- 审阅文段:
"""

在推行地方自治过程中,南京国民政府以保甲取代闾邻,其实质是加强对乡村社会的控制,并不是以培育民权为目的,对于训练民众掌握选举、罢免、创制、复决四大权利毫无益处,更奢谈民众行使直接民权,因此南京国民政府以保甲制作为地方自治的基础是对孙中山地方自治思想的严重背离。

三、南京国民政府地方自治施行结果对孙中山地方自治思想的彻底背离

南京国民政府地方自治推行近二十年,并没有实现孙中山关于自治的目标,对于民众行使选举、罢免、创制、复决四大民权毫无裨益,更没有使得地方自治成为宪政的基石,恰好相反,地方自治已经彻底异化为国民党专制统治的重要工具。

1939年9月,南京国民政府颁布《县各级组织纲要》,标榜实行新县制,将保甲彻底融入自治之中:乡(镇)以下为保甲,“乡(镇)之划分以十保为原则,不得少于六保或多于十五保……保的编制以十甲为原则,不得少于六甲,不得多于十五甲……甲的编制,以十户为原则,不得少于六户,不得多于十五户。”[4](P601-605)保甲延续了此前以联保切结来控制民众等功能,并且职能有所强化,根据《县各级组织关系表》可以发现保下设保合作社、国民学校、经济干事、文化干事、民政干事、警卫干事、保壮丁分队等一系列组织,形成基层政权机构的重要一环。此外保甲还肩负着“防止‘异党’活动”的作用,“运用保甲组织防止异党活动办法一案,经由本两部会商,拟具运用保甲组织,防止异党活动办法一种……请委座核定在案。”[10](P104)如此实施的地方自治对于孙中山地方自治思想要求的赋予民众四大民权毫无助益,“从总体上和根本上背离孙中山先生的地方自治思想而转向传统的专制体制回归。”[11](P140)国民政府内政部也承认地方自治的结果与民权养成并无关联,“有少数县份,虽然特有进步,号称模范,但一考其实际,大多出自县长一手包揽,其动机不在藉此中饱私囊,即欲以之贪功图赏,何尝估计国计民生?”[12]

南京国民政府的新县制是以行政控制的实践路径构建乡村权力网络,利用保甲对基层的强力控制才是南京国民政府真正追求的目的。《县各级组织纲要》实行后,“中国地方自治的实施的情况最大的特点是国家行政占据了县各级组织最大部分的力量,以致自治行政没有方法切实推动。”[9](P123)真正关于自治事务并未得到施行,抗战甫一结束,著名法学家钱端升就敏锐地指出:“各省训政工作,以各种原因,至今未能告成。”[13](P204)南京国民政府宣布实施宪政时,全国没有一个县能够达到建国大纲所规定的自治程度,南京国民政府县政计划委员会负责人李宗黄也承认“地方自治在大陆时期,竟无一省一县完成,不能不说是一桩遗憾之事。”[14](P270)

"""

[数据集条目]
"""

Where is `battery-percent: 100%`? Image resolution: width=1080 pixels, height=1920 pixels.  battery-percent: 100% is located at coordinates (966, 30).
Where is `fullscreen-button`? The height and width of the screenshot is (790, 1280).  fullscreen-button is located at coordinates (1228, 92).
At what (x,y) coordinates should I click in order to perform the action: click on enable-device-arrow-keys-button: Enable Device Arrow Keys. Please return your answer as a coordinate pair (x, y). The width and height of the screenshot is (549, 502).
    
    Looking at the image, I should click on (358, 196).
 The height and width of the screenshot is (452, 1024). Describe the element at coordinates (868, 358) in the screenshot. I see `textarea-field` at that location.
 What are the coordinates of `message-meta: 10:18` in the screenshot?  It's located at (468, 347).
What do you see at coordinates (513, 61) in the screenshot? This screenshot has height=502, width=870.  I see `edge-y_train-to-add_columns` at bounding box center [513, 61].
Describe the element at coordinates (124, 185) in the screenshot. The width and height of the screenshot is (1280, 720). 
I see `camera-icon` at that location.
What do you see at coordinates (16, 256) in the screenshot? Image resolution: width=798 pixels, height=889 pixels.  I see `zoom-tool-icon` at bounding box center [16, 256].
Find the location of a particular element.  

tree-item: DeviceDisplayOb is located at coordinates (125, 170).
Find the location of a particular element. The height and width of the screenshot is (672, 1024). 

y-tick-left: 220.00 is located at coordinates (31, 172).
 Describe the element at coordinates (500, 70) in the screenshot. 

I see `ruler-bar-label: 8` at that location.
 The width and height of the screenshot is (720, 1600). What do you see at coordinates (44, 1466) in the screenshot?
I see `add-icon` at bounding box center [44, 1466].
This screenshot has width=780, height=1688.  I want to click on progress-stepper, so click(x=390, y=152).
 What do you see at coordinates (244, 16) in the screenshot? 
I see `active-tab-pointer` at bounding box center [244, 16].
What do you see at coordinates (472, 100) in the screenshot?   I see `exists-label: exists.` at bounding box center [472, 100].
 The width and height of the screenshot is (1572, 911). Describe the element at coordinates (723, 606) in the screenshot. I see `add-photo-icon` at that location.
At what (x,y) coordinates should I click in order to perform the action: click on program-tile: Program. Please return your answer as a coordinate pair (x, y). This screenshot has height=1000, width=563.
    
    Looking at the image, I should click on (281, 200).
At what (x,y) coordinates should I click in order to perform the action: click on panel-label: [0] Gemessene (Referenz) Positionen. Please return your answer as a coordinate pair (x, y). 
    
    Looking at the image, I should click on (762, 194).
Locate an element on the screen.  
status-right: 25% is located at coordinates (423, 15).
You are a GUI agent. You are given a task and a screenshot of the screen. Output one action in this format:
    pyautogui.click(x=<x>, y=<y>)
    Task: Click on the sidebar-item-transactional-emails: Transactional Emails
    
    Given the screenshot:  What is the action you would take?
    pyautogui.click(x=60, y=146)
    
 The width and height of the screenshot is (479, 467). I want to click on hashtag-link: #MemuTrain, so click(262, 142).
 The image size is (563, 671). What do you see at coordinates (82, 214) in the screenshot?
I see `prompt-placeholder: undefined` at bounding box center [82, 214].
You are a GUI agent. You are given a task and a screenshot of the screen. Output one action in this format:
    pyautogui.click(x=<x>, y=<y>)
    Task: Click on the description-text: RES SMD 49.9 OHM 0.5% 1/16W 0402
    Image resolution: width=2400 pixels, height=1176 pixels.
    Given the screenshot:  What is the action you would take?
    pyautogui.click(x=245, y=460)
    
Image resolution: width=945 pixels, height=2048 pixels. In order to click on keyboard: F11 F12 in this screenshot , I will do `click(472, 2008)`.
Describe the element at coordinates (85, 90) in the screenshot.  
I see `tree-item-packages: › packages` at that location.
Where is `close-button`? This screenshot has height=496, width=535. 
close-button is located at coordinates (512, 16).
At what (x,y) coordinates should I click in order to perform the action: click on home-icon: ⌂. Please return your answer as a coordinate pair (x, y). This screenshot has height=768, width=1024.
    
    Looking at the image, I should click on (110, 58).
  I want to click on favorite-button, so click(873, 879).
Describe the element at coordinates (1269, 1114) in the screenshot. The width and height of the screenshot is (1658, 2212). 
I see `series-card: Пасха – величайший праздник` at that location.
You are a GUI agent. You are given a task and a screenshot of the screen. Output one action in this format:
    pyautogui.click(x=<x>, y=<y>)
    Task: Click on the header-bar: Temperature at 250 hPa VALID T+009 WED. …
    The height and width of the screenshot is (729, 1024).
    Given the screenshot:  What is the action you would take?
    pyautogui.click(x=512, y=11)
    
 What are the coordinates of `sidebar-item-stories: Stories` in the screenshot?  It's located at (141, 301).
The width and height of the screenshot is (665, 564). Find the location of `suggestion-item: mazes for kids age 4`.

"""

- 题目详情:
根据这篇关于南京国民政府地方自治的文段,说明为什么以保甲制作为地方自治的基础被认为严重背离了孙中山的地方自治思想。

- 题目解答:
以保甲取代闾邻,实质是加强对乡村社会的控制,并不以培育民权为目的。这种做法对训练民众掌握选举、罢免、创制、复决四大权利毫无益处,更谈不上让民众行使直接民权。